▸ **Required action**:
In the data, find the word "Active" and copy out every line that has it.

▸ **Records to use**:
★ ★ ★ ★

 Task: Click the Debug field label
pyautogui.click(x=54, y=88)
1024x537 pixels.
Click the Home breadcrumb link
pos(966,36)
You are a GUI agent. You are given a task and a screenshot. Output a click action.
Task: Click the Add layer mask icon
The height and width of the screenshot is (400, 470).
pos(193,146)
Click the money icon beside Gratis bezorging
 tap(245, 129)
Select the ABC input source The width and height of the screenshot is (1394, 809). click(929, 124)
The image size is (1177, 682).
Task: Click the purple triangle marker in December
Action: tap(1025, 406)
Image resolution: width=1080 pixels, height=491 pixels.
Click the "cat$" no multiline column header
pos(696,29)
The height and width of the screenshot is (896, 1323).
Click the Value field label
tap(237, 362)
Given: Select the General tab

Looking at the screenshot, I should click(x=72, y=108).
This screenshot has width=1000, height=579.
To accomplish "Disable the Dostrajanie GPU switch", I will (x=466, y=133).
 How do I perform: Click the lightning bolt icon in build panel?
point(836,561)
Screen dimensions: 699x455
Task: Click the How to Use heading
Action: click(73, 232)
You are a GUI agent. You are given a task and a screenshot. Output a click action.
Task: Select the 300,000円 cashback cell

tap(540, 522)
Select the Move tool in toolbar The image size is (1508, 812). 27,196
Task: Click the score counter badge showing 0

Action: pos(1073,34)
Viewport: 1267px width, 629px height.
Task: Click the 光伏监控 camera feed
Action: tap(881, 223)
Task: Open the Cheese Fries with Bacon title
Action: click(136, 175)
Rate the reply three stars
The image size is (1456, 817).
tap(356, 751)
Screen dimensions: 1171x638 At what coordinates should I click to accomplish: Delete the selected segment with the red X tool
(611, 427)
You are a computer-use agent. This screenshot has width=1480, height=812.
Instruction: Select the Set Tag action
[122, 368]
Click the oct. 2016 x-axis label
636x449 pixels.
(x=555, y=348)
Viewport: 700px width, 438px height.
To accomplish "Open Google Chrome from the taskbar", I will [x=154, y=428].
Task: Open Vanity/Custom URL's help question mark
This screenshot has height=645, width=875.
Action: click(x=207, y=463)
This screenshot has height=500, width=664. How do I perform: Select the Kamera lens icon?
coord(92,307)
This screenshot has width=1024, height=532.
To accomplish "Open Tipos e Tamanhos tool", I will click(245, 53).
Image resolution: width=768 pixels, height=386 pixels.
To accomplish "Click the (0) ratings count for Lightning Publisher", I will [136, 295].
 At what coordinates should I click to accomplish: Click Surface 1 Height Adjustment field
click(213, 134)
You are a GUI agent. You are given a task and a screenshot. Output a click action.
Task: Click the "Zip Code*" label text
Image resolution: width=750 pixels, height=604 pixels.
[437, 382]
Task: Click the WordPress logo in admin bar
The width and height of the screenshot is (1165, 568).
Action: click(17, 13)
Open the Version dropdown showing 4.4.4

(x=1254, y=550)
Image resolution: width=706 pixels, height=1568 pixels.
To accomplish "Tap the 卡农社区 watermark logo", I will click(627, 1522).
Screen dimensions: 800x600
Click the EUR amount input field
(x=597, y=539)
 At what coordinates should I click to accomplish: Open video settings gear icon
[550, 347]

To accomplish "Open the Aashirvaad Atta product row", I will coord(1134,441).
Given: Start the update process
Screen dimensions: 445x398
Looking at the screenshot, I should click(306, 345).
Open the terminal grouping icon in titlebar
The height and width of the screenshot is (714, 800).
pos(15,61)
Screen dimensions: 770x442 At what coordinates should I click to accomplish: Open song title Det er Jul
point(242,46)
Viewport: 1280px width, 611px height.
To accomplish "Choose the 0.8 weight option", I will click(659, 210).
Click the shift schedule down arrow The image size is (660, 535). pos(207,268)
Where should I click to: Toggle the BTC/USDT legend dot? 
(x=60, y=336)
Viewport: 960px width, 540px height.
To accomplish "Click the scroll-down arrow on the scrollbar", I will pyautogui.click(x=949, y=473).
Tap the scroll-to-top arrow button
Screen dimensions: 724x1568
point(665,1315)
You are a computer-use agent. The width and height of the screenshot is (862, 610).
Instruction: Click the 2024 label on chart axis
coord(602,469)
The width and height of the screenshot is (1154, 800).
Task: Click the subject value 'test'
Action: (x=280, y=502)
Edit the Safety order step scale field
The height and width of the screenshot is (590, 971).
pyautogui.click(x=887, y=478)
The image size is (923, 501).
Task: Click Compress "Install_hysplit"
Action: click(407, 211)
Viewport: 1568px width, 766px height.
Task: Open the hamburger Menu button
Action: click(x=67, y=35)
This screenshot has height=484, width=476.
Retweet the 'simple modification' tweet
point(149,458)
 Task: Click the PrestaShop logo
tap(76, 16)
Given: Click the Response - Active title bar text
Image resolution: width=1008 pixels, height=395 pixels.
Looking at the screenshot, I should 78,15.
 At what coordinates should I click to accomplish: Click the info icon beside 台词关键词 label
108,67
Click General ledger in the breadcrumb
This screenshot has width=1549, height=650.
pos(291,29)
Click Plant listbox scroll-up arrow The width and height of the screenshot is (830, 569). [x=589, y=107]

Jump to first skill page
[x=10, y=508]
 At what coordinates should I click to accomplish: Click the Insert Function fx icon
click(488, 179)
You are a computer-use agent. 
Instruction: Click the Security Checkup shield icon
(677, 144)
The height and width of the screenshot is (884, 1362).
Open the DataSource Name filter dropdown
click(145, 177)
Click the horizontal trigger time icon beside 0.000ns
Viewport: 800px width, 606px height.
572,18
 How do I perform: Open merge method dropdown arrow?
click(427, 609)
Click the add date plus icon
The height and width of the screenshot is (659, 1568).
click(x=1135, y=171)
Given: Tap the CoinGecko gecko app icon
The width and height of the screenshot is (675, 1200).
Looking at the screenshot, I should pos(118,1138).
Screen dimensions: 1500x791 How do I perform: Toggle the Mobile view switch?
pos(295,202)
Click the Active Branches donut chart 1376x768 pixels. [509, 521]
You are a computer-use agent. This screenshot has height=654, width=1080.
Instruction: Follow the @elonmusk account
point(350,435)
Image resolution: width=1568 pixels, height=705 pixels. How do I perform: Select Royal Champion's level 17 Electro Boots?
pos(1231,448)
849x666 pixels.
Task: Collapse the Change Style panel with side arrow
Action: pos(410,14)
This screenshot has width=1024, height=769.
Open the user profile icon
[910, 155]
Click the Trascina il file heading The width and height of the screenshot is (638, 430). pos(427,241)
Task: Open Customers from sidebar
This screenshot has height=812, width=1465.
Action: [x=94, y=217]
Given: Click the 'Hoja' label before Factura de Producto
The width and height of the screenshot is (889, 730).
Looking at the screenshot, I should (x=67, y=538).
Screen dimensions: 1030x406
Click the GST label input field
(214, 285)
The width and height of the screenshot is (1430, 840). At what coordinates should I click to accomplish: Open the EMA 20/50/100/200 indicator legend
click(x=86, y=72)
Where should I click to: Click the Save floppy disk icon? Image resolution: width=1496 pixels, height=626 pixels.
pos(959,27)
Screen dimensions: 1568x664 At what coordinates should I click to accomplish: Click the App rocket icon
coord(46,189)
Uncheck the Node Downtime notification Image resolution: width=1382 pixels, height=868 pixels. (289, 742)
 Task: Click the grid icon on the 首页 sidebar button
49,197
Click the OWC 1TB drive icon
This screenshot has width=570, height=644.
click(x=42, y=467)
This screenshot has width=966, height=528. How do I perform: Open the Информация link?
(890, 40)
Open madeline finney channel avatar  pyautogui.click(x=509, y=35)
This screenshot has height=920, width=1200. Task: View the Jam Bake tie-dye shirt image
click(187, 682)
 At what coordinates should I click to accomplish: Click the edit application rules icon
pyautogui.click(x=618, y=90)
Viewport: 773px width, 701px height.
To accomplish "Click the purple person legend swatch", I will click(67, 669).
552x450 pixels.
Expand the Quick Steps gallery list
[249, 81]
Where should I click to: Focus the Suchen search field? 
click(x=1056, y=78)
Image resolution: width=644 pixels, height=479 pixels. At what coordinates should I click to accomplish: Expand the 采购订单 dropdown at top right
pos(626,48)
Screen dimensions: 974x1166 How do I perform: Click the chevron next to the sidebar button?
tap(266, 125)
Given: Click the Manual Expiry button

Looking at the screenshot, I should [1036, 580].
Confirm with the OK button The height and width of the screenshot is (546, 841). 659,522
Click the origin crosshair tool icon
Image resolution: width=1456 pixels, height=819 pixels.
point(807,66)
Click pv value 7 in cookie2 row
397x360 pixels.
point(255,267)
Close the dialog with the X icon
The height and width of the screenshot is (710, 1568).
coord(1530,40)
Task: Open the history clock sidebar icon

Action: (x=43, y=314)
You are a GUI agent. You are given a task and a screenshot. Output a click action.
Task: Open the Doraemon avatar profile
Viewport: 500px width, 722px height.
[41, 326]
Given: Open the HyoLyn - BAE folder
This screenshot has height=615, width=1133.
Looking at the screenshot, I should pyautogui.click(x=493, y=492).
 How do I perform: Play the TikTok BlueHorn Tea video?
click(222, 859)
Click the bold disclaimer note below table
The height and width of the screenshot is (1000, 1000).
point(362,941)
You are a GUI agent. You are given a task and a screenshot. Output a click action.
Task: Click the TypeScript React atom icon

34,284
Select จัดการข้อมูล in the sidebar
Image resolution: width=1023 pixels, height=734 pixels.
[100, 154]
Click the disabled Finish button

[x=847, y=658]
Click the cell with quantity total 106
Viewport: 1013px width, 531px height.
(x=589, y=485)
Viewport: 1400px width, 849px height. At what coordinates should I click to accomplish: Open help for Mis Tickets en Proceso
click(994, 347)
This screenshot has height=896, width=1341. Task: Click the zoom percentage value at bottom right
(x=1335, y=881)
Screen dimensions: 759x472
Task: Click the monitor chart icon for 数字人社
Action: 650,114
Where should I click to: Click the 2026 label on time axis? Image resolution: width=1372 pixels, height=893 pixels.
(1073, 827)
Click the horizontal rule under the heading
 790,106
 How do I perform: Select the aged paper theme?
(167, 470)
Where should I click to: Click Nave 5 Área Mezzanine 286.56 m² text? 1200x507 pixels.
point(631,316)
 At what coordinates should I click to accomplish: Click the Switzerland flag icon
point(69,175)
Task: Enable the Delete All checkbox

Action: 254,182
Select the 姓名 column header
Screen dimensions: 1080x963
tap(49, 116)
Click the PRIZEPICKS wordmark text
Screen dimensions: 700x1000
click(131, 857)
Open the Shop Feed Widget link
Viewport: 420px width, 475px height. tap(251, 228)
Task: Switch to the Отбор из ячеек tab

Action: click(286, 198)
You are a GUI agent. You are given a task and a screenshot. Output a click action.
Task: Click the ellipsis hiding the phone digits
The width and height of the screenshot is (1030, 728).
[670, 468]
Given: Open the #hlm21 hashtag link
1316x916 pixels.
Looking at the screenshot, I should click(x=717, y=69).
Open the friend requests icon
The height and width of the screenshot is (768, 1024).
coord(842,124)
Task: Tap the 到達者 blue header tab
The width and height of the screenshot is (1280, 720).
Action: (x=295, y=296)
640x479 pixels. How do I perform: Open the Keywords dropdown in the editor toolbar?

★ ★ ★ ★

▸ **Completed exercise**:
Given: Click the Response - Active title bar text
Click the Active Branches donut chart 1376x768 pixels. [509, 521]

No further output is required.